At each turn, Eo encounters new, cruel, and unusual ways in which injustice and the class system get enforced — even among animals. Lowlier animals get euthanized or murdered for meat while his betters in the animal hierarchy, horses, get pampered, given treats, and never forced into the tortuous hard labour that makes up most of Eo’s daily existence. The kicks and whips of the circus folk begin to seem like more tolerable abuse when at least that was a place where he was also loved.

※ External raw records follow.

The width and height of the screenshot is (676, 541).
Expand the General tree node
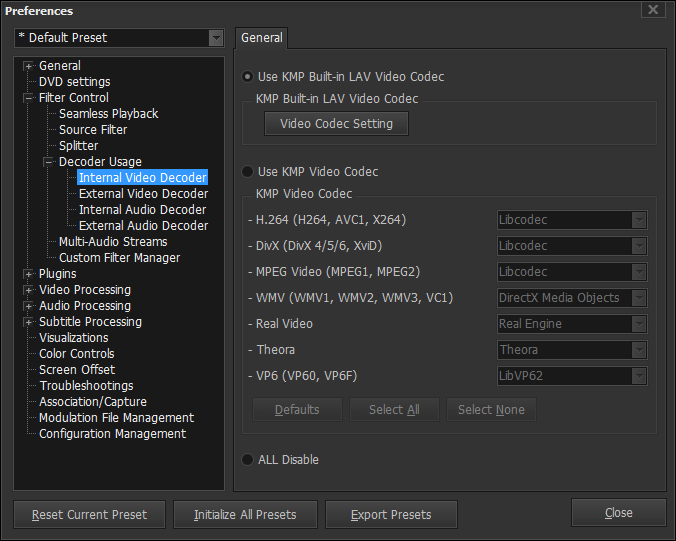pos(28,66)

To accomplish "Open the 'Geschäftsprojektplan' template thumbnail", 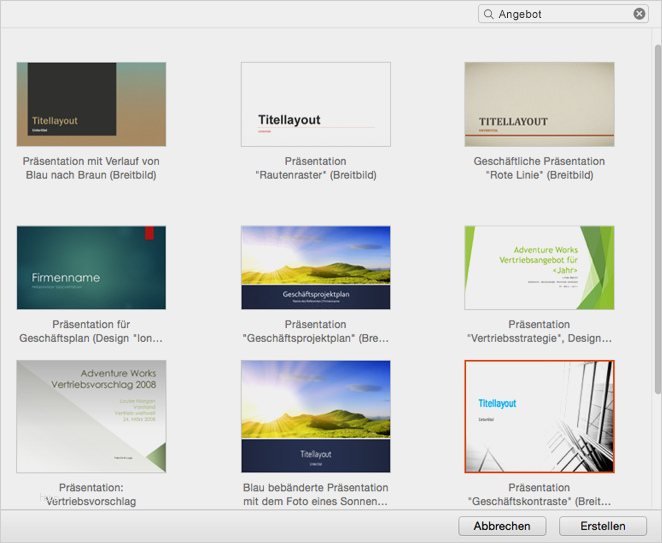I will tap(315, 267).
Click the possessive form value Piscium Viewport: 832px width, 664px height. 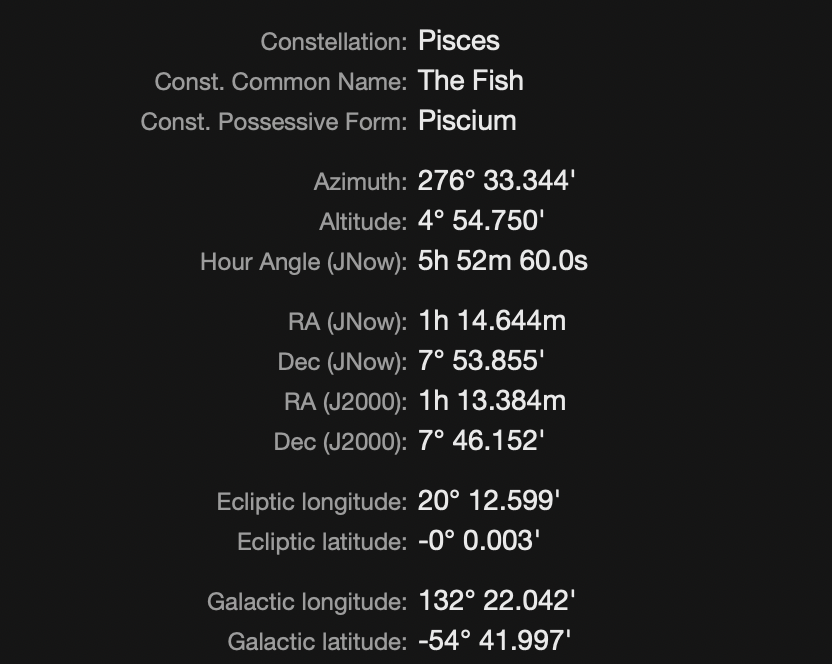[x=467, y=121]
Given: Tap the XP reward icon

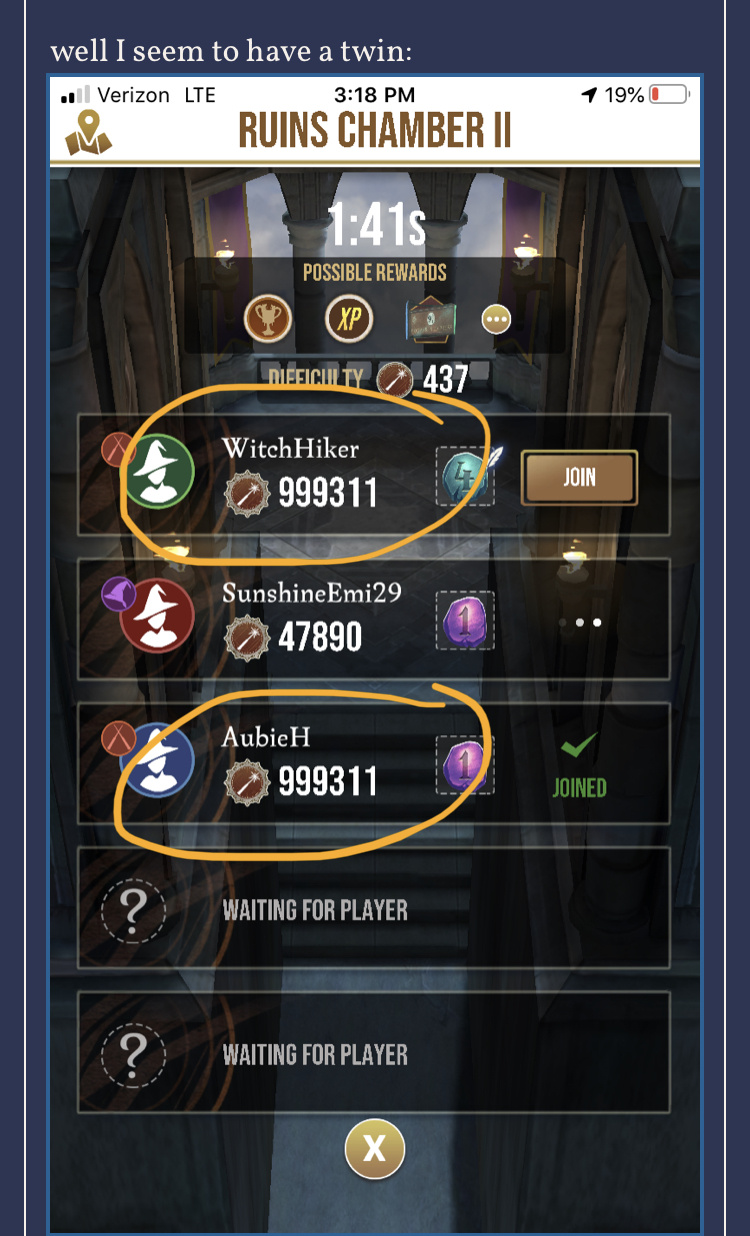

Eo, Lean on Pete, and White God
A movie about a donkey may sound like a bore — especially if, like me, you weren’t not a fan of Au hasard Balthasar (1966), which served as inspiration. But Eo is the opposite. Eo’s journey in search of a home, encountering systemic injustice at every turn, is akin to the boy Charley in Andrew Haigh’s Lean on Pete (2016): homeless, alone, walking through the wilderness in search of something better.
Whereas the horse Pete in Lean on Pete was just a horse, not a friend or anthropomorphised, Eo the donkey is much more. But both narrowly escape the worst mistreatment and slaughter for most of the film, but are nevertheless on a futile journey in this capitalist world. What Eo needs is animal solidarity and rebellion, like the dogs achieve in Kornél Mundruczó’s White God (2014). The fact that both Eo and the horses know there’s an unfair hierarchy doesn’t help him; the horses themselves have little power and don’t use it to help their underlings.
“Je veux remercier mes ânes”
When Skolimowski accepted his Jury Prize at Cannes, he opened with the unbeatable line, “Je veux remercier mes ânes” (“I want to thank my donkeys”). But equal credit is likely due to the animal trainers. I know from interviewing the animal trainer behind the dog rebellion film White God (2014, Kornél Mundruczó) had to turn street dogs into actors. We know from interviewing Lauren Henry — the animal trainer behind Andrew Haigh’s Lean on Pete (2016) and Evie the Cow in Kelly Reichardt’s First Cow (2019)— in our ebook Roads to nowhere that you have to create situations, sound, and image where you can give the animal simple directions — turn your head, look down, walk to the right — which can create the illusion of an animal character thinking and feeling.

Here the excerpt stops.